Some Spanish etymologists say that Duende is a contraction of Duéno de casa; others, that it comes from the Arabic Duar, (dwelling) the term used for the Arab camps on the north-coast of Africa. To us it appears more probable that the Visigoths brought their ancient popular creed with them to Spain [d] also, and that as Duerg became Drac in Provence, it was converted into Duende in Spain. [e] It is further not quite impossible that Duerg may be also the original of Trasgo, a word for which we believe no etymon has been proposed.
 


[a] i.e. Joey the Hunchback. Pepito is the dim. of Pepe, i.e. José, Joseph.
[b] See Thoms's Lays and Legends of Spain, p.83. It was related, he says, to a friend of his by the late Sir John Malcolm, who had heard it in Spain. It is also briefly related (probably on the same authority) in the Quarterly Review, vol. xxii. (see above pp. 364, 438). Redi, in his Letters, gives another form of it, in which the scene is at Benevento, the agents are witches, and the hump is taken off, senza verun suo dolor, with a saw of butter. Y Domingo .siete is, we are told, a common phrase when any thing is said or done mal à propos.
[c] Teatro Critico, tom. ii. His object is to disprove their existence, and he very justly says that the Duende was usually a knavish servant who had his own reasons for making a noise and disturbing the family. This theory will also explain the Duende-tales of Torquemada.
[d] See Tales and Popular Fictions, p. 269.

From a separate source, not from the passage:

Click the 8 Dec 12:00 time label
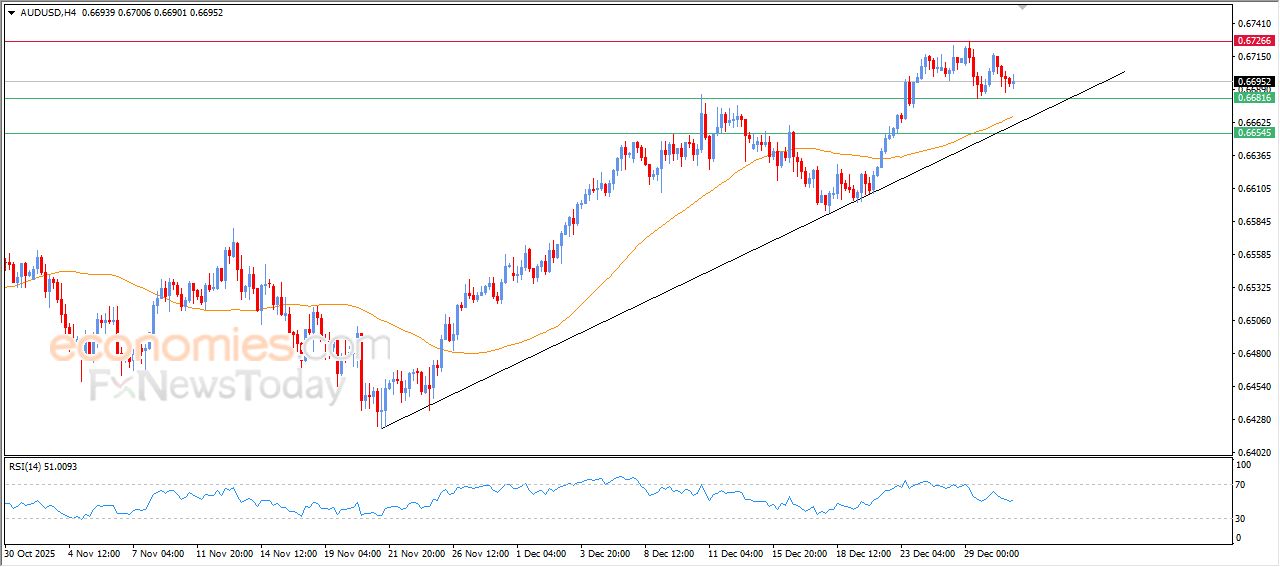The height and width of the screenshot is (567, 1280). coord(668,552)
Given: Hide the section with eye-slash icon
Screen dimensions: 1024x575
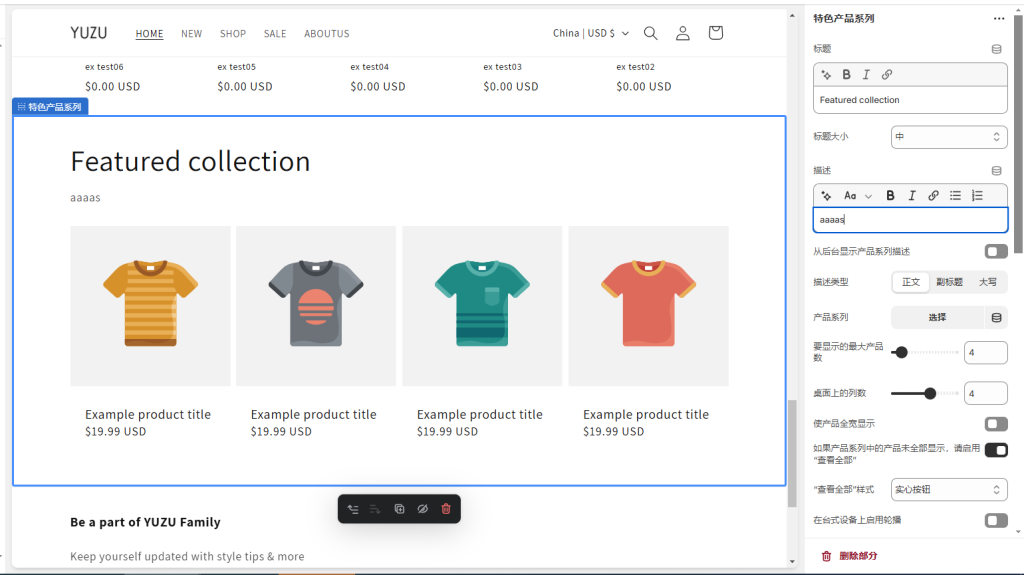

[e] The change of r and n is not without examples. Thus we have άργυρον and argentum; water, English; vand, Danish; vatn, Swedish.Cristofero is Cristofano in Tuscan; homine, nomine, sanguine, are hombre, nombre, sangre, Spanish. In Duerg when r became a, euphony changed g to d, or vice versa. The changes words undergo when the derivation is certain, are often curious. Alguacil, Spanish, is El-wezeer Arab, as Azucena Spanish, Cecem Portuguese (white-lily) is Susan Arab; Guancia (cheek) Italian, is Wange German. It might not be safe to assert that the Persian gurk and our wolf are the same, and yet the letters in them taken in order are all commutable. Our God be with you has shrunk to Goodbye, and the Spanish Vuestra merced to Usted, pr. Usté. There must, by the way, some time or other, have been an intimate connexion between Spain and England, so many of our familiar words seem to have a Spanish origin. Thus ninny is from niño: booby from bobo; pucker from puchero; launch (a boat) from lancha; and perhaps monkey (if not from mannikin) from mono, monico. We pronounce our colonel like the Spanish coronel.